The Mastermind's Shadow- Gotabaya Rajapaksha
A Political Thriller
The monsoon rain hammered against the windows of the old colonial building in Kuala Lumpur. Inside, a nervous intelligence officer stared at a faded photograph spread across his desk.
The man in the picture was known only by one name: Zahran Hashim, he was looked after by Muzamil Hajiyar, High Commissioner for the Malaysia, Zahran was created by Pillayan, then handed over to Rajapaksha Family for use him for Easter Sunday Attack,
For years, rumours had circulated through intelligence circles across South Asia. Some said he was a radical preacher, close ties with Rajapaksha family, Others claimed he was merely a pawn in a much larger game. Nobody could agree on the truth.
What everyone agreed upon was this: he had vanished.
The trail began in Malaysia.
According to classified files, Zahran had entered Kuala Lumpur using legitimate travel documents. Security footage showed him attending meetings with several unidentified individuals. Days later he crossed into Indonesia.
Then the trail went cold.
Or so everyone believed.
At the same time, a senior military intelligence officer named General Suresh Salley was attending a defence-related programme in India. Official records indicated the course was located several hours from New Delhi.
Yet an anomaly existed.
Immigration records suggested repeated movements through the Indian capital.
Why?
That question would haunt investigators for years.

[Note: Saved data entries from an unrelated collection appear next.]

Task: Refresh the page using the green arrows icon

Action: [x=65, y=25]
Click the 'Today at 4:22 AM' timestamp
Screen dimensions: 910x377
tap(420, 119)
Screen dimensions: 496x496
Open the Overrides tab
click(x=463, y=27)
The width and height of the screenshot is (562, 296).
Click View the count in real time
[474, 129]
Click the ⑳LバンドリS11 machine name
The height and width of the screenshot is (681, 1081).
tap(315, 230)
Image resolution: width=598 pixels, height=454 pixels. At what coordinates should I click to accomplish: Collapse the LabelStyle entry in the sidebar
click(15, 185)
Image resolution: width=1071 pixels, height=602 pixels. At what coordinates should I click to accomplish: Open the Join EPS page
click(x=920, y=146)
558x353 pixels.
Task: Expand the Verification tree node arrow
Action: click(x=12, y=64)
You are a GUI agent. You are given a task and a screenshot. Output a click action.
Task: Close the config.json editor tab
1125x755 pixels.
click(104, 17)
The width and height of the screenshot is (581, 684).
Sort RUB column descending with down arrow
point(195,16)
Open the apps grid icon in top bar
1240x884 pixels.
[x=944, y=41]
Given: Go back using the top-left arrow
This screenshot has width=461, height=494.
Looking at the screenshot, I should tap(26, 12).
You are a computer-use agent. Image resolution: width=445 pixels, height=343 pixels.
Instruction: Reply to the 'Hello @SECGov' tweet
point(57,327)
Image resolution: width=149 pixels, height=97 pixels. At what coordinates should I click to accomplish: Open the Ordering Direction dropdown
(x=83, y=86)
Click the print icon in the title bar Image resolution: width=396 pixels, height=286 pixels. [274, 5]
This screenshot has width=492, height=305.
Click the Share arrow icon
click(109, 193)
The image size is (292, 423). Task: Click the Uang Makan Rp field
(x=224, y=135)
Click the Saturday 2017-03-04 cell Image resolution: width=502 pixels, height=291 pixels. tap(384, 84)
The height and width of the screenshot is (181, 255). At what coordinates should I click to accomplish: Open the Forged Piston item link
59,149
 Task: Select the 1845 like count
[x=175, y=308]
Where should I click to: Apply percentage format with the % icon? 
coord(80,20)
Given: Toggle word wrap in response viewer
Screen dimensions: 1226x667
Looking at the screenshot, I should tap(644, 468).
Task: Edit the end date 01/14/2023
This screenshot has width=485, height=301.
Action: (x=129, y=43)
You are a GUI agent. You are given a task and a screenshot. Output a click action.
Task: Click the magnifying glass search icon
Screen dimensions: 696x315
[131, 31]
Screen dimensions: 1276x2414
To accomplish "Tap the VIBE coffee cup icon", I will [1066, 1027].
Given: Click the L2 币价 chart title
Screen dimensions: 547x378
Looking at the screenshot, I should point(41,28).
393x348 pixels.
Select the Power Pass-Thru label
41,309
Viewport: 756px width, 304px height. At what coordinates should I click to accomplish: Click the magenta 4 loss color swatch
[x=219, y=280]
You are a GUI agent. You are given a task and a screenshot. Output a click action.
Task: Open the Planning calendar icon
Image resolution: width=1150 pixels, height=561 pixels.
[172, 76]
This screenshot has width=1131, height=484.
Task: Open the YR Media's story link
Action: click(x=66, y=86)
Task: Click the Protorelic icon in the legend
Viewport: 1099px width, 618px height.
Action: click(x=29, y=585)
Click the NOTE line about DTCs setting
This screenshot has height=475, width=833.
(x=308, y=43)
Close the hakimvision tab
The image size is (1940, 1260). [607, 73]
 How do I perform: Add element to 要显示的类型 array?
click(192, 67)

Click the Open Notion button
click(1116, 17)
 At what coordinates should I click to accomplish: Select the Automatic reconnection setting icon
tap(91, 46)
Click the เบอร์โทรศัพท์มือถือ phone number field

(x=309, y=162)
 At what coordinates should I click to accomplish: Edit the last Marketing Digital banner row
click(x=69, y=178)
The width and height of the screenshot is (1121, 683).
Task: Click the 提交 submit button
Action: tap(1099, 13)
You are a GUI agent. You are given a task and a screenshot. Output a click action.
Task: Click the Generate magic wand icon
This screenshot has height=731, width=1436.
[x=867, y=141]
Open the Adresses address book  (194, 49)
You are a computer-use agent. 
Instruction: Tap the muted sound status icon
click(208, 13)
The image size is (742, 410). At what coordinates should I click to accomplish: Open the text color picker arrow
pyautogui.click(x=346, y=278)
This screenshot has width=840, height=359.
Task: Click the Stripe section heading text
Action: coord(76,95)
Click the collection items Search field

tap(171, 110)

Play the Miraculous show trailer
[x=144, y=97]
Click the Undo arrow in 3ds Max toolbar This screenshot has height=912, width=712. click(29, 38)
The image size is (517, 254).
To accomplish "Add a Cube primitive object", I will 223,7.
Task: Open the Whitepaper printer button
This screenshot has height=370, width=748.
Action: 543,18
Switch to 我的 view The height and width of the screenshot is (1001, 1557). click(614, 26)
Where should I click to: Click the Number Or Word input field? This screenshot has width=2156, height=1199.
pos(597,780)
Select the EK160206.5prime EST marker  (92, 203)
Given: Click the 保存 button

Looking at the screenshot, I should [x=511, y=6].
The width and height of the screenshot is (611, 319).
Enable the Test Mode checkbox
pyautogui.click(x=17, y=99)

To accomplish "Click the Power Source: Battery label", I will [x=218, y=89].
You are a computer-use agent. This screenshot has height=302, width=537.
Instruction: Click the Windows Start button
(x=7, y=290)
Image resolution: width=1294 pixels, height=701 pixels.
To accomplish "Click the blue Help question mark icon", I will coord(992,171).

A young intelligence analyst named Gupta first noticed the discrepancy.
"Something doesn't fit," he told his superior.
His superior barely looked up.
"Nothing ever fits in this business."
But Gupta refused to let go.
He discovered that shortly after Zahran disappeared from Indonesia, several intelligence agencies had exchanged urgent communications. The messages were heavily redacted.
Entire pages had been blacked out.
Names were missing.
Locations were missing.
Only fragments remained.
One phrase appeared repeatedly:
"Subject under observation."
Malik became obsessed.
Who was the subject?
Zahran?
Someone following him?
Or somebody pulling the strings from behind the curtain?
As he dug deeper, he encountered resistance from every direction.
Former officials refused interviews.
Retired military officers suddenly cancelled meetings.
Files that should have existed had vanished.
One evening an anonymous envelope arrived at his apartment.
Inside was a single photograph.
It showed Zahran at an airport.
The date stamp indicated the image had been taken after he was supposedly untraceable.
More importantly, another figure appeared in the background.
The face was blurred.
Yet the silhouette was unmistakably military.
Malik felt a chill.
Someone had followed Zahran.
But who?
The answer appeared to lead directly into a labyrinth connecting intelligence agencies, political operatives and influential power brokers across the region.
Meanwhile, panic spread among certain members of the old establishment.
A television commentator known as "The Professor" widely known as Fake Counter Terror expert, Rohan ? began appearing nightly on news programmes.
"There is no conspiracy," he insisted.
Yet viewers noticed something unusual.
Nobody had mentioned a conspiracy.
Why was he denying one?
A famous Muslim presidential counsel launched a series of public statements demanding that investigations cease. He was saying FBI conducted an investigation, so we don't need any more Easter Sunday investigations?
A former defence secretary warned that reopening old files could destabilise national security.
A prominent leader from a powerful think tank argued that "history should remain buried."
To Malik, their reactions raised more questions than answers.
If there was nothing to hide, why were so many influential figures suddenly nervous?
Then came the breakthrough.
An encrypted hard drive surfaced from a retired intelligence operative.
The files contained travel logs, coded communications and surveillance reports spanning several countries.
The information painted a disturbing picture.
Zahran had not simply disappeared.
He had been watched.
Every movement.
Every border crossing.
Every meeting.
Someone always seemed to know where he was.
The final report ended with a single sentence:
"The asset does not understand the full operation."
Gupta read it repeatedly.
The asset.
Not the mastermind.
The asset.
For the first time, he considered a possibility that had never entered the public debate.
What if the man everyone believed to be the architect was merely another participant?
What if the true mastermind had never appeared in any photograph, speech or intelligence file?
What if the real architect remained hidden among respected officials, celebrated experts and powerful political figures?
As dawn broke over the city, Gupta stood alone on the rooftop of his office.
The investigation was no longer about one man.
It was about an entire network.
And somewhere within that network, somebody was becoming increasingly afraid.
Because after years of secrecy, the shadows were beginning to move.
And when the first arrest eventually came, it would not necessarily be the person everyone expected.
The mastermind, Gupta believed, was still out there.
Watching.
Waiting.
And wondering who would speak first.